Title

World Religions and Clean Water Laws

Abstract

Religion could help save the ecology of our planet. Religious ideals are at the core of many people’s value system and speaking to this core may help realize the radical ethical changes required to save our planet. Like other political movements throughout the history of the United States, the environmental movement is often inspired by religious ideals. However, sometimes religious values are suppressed in public discourse about environmental law and policy because Americans are uncomfortable with combining religious values and government policy. This article contends that religious values from diverse world religions can inform policy choices in developing regulatory schemes that protect air, water, and land resources. The incorporation of stories from our global religious heritage may enable us to establish a relationship with nature that can provide for human needs while protecting our environmental resources. With the moral power of religion behind an enforcement plan, it has a better chance of success.
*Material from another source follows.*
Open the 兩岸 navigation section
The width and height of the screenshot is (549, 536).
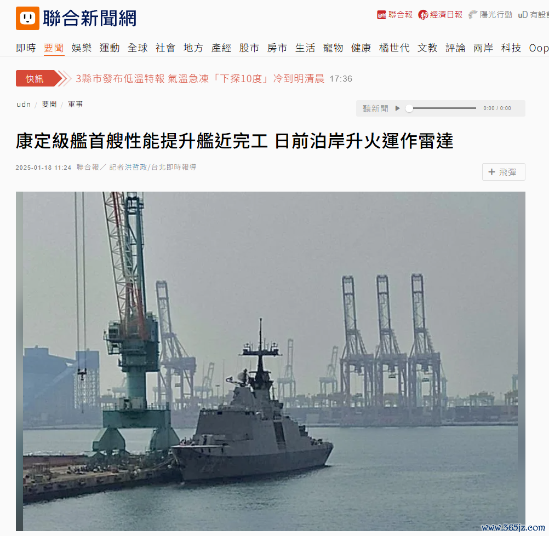tap(483, 48)
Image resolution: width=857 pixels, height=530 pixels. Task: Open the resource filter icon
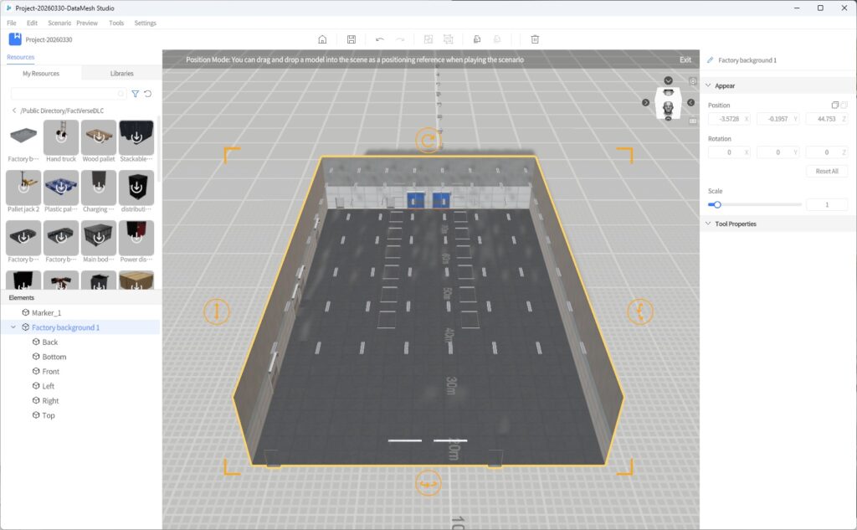coord(135,95)
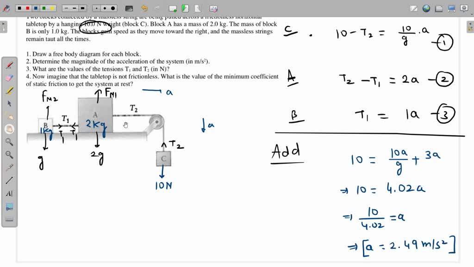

First, we examine the major world religions and indigenous spiritualism in an effort to discover how religious views of the human relationship with nature generally influence environmental laws, and more specifically water law. The views towards water held by indigenous people, Buddhists, Jews, and Christians are similar in many respects in that theirs is a religious ethic to preserve nature as it is found in this world, even while their adherents must, by necessity, utilize these resources. Muslims also seek preservation of water quality with a sense of stewardship for future generations while Hindus view water as a life giving force in the world. Regardless of the religious background, there is a well-spring of popular spiritual support for greater preservation and care about water and its quality. Second, we examine the current legal views about the human relationship to the environment, including the definition of property and the constitutional basis for environmental rights, and also consider how world religions view the human relationship to the environment. Third, we practically incorporate religious values into a regulatory structure and examine the impact of religious values on clean water laws by using religious stories, images, and values to provide powerful ways to capture the attention of legislators, enforcement personnel, and the public at large.
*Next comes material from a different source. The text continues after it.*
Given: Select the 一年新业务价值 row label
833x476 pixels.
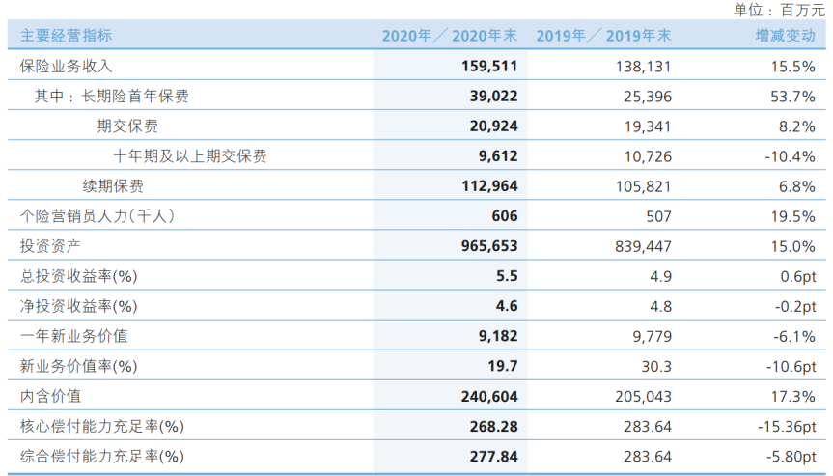Looking at the screenshot, I should 74,336.
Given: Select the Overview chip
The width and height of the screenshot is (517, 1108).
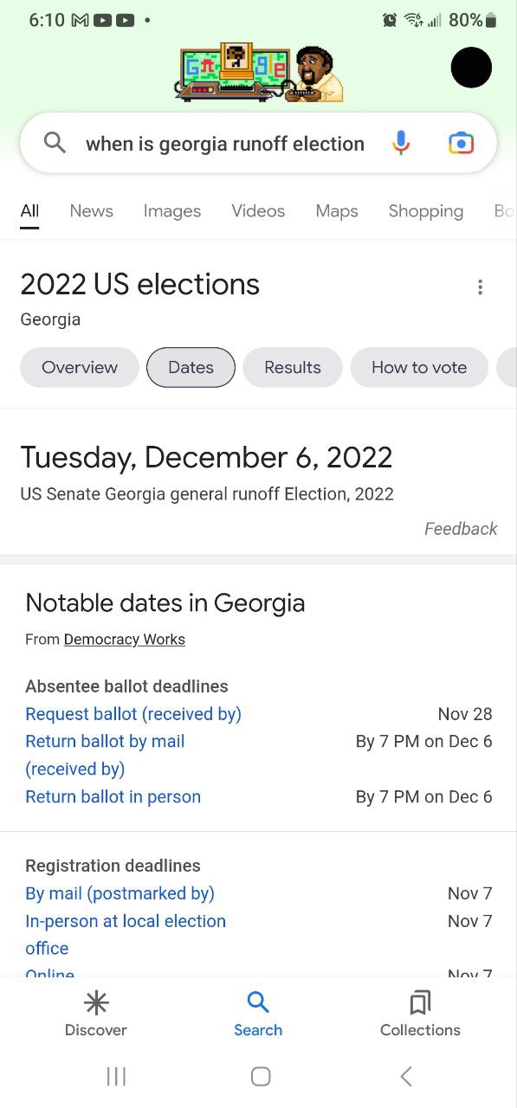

While there may be several ethical systems within a community, often the religious and secular environmental approaches come to the same value-decision: achieving the maximum quality of water possible while still providing for human need. The article concludes by advocating that values from world religions be used as a rich, diverse, and proven framework that can enable the relationship between humans and nature to thrive physically and spiritually, rather than wither by operating at cross-purposes. If environmental laws could be designed and implemented with a greater acceptance of religious values in the public dialogue, they might be less susceptible to constant challenge. Secular environmentalists should recognize that many environmental ethical theories have been influenced by religious values and that people with religious views are their allies, not their opponents. Although secular persons may not fully understand religious motivation, by facilitating the entry of religious ideas and vernacular into the environmental dialogue they can build a coalition to achieve their desired end: environmental protection. Religious ideals can supplement secular views to help develop a more robust environmental ethic for the 21st century. Protecting our environment, the very thing which sustains us physically, is too important to be limited to a single spiritual or non-spiritual viewpoint.